Untitled

The Back Rhodes of Our Genealogy

We hope you find your missing links among ours





From the book entitled: History of Poweshiek County, Iowa: a record of settlement, organization, progress and achievement, Volume 2
History of Poweshiek County, Iowa: A Record of Settlement, Organization, Progress and Achievement, Leonard Fletcher Parker
Author: Leonard Fletcher Parker
Publisher: The S. J. Clarke publishing co., 1911


Mary G. Rhodes and WALTER I. WOLCOTTWALTER I. WOLCOTT.

One of the citizens of Sheridan township who has been identified with the agricultural development of Poweshiek county is Walter I. Wolcott, who is engaged in the cultivation of a two hundred and eighty acre farm on section 16.

Mr. Wolcott was born upon the farm where he continues to live on the 25th of September, 1876, his parents being Edwin and Angeline (Barnum) Wolcott, natives of Greene county, New York. The father, whose natal day was the I4th of September, 1828, was reared upon a farm, in the cultivation of which he assisted, and he also engaged in teaming and worked in a tannery when a young man. Coming west in 1851, he located in Ogle county, Illinois, where he resided for four years, at the end of which period he removed to Whiteside county, where he remained until 1859, when he returned to New York. In 1871 he came to Iowa, locating on a farm in Poweshiek county where he lived continuously until his demise on the 2d of December, 1900. He was twice married, his first wife being Miss Jane Sanford, a daughter of Vernon and Katie Sanford, who were farming people of Ogle county, Illinois, where Mr. and Mrs. Wolcott were married in 1854. Two sons were born of this marriage: Vernon L., who passed away at the age of sixteen years; and Frank B., a resident of Toledo. Mrs. Wolcotf died in 1859 and he subsequently returned to New York, where he later married Miss Angeline Barnum, who passed away in the summer of 1890.

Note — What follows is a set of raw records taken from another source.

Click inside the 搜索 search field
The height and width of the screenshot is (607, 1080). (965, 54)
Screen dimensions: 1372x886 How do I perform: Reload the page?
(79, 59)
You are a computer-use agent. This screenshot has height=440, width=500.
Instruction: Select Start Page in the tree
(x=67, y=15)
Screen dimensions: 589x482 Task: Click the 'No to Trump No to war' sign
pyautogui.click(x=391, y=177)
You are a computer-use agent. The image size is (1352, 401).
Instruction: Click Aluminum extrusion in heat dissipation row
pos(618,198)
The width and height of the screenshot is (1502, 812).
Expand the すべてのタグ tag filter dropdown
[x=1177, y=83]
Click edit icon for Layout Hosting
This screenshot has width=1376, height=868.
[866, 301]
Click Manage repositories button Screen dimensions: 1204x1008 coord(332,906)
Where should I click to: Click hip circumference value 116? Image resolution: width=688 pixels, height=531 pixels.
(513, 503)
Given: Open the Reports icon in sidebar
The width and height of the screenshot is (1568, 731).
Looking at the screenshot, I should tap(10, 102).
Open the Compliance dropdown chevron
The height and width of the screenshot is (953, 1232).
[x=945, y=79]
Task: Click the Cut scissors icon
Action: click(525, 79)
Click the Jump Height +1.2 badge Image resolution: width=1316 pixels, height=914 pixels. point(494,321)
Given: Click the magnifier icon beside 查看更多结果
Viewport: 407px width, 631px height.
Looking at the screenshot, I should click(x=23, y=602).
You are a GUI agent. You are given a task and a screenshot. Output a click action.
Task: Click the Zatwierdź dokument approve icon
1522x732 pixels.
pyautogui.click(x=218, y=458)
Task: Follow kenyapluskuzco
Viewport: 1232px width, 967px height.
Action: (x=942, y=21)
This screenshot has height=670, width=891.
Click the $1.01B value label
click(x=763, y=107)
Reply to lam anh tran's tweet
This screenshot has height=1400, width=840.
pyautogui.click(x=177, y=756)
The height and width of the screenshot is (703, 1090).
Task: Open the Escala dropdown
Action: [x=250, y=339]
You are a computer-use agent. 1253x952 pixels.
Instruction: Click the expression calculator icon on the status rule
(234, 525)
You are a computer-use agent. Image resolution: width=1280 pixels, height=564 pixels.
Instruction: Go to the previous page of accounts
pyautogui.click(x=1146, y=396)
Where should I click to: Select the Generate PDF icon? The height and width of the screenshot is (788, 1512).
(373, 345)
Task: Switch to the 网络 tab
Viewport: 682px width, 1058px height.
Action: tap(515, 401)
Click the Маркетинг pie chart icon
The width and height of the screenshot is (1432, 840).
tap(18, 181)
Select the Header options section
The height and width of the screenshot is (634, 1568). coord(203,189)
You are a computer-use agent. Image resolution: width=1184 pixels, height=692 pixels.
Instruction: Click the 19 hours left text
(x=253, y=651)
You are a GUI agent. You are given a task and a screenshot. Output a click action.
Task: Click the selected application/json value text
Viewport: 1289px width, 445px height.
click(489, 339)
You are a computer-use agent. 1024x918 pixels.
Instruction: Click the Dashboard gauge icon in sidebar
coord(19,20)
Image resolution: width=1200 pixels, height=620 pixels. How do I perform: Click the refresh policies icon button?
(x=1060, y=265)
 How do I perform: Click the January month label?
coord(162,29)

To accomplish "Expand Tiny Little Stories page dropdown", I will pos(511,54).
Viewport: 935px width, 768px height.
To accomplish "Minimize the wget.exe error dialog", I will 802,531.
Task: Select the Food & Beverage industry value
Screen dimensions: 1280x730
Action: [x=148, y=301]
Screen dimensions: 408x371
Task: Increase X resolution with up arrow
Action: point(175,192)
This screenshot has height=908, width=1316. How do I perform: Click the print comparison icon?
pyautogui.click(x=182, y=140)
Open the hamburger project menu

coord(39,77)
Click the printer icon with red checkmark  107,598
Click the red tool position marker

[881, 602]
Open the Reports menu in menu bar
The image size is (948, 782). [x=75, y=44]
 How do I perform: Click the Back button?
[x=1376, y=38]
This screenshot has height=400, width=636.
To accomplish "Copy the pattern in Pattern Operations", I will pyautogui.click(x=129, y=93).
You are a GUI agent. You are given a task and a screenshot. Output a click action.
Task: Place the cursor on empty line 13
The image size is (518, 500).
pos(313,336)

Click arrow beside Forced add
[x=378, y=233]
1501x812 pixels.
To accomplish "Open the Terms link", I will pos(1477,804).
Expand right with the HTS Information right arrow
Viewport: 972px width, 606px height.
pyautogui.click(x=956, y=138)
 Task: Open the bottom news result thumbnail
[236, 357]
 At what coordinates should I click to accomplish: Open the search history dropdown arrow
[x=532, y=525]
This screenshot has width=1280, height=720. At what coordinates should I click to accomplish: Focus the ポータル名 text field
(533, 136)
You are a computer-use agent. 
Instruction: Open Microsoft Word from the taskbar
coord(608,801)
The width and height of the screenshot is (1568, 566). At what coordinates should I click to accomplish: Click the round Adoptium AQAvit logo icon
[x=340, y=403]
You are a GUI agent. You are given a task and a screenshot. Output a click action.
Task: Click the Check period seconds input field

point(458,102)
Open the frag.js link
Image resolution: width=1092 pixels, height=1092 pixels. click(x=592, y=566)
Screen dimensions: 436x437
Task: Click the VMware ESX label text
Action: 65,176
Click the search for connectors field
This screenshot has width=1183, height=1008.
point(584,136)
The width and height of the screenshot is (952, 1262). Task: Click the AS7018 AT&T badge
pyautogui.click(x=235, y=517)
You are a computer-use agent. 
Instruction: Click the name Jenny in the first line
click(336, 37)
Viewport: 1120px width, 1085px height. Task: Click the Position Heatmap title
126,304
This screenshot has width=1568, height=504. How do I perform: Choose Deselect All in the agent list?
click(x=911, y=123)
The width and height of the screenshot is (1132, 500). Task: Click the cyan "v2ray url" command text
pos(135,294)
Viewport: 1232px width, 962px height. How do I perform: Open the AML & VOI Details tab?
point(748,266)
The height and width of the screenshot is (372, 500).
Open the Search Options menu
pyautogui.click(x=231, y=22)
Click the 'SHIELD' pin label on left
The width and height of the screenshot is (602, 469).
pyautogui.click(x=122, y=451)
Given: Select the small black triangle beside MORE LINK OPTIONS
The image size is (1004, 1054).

The Wolcott family is one of the oldest in America, the first representative coming over in the Mayflower. Oliver Wolcott, who was one of the signers of the Declaration of Independence, was the great-great-grandfather of our subject and the father of Gideon Wolcott, who was born in 1765 and married Caroline Becker, another representative of one of the old families of New England. Gideon Wolcott, who died in 1850, located in Greene county, New York, where his son, Lawrence, was born in 1804. He removed with his wife, who prior to her marriage was Miss Sarah Stocking, to Illinois, after the death of his father.

Walter I. Wolcott's boyhood and youth was always a busy one, for while still a student in the district school he had to assume much of the responsibility of the farm, practically having entire charge of it at the age of fourteen years. After the death of his father, which occurred when he was twenty-four years old, he bought two hundred acres of the old farm, later adding to this another forty acres which he purchased from his brother, E. J. Wolcott, and he subsequently acquired forty acres which adjoined his father's farm on the south, thus making the aggregate of his landed holdings two hundred and eighty acres, all of which is in an excellent state of cultivation. He engages in general fanning and stock-raising and is meeting with success in both ventures. His place is well improved, the buildings kept in good repair, while the fields are given that careful supervision which results in abundant harvests.

In 1901, Mr. Wolcott was married to Miss Mary G. Rhodes, a daughter of H. I. and Kate (Devinney) Rhodes, the father being a native of Licking county, Ohio, and the mother of Rock Island, Illinois. About 1850 Mr. Rhodes came to Iowa, locating in Jackson county, removing from there to Sheridan township in 1871, where he engaged in farming until about nine years ago, when he retired to Grinnell, where he and Mrs. Rhodes continue to reside. Two children have been born unto Mr. and Mrs. Wolcott: Cecil Irving, whose birth occurred on the 3Oth of March, 1902; and Hubert Edwin, who was born on the 2d of January, 1905.

The parents both affiliate with the Methodist Episcopal church of Sheridan township, while fraternally Mr. Wolcott is identified with the Independent Order of Odd Fellows, being a member of Sheridan Lodge, No. 654, and also with the Modern Woodmen of America, belonging to Sheridan Camp, No. 9039, and Mrs. Wolcott is affiliated with the Royal Neighbors of Sheridan.

An ardent republican Mr. Wolcott always casts his ballot for the candidates of that party, but not being an office seeker he never actively participates in local politics, preferring to concentrate his entire attention upon his private interests.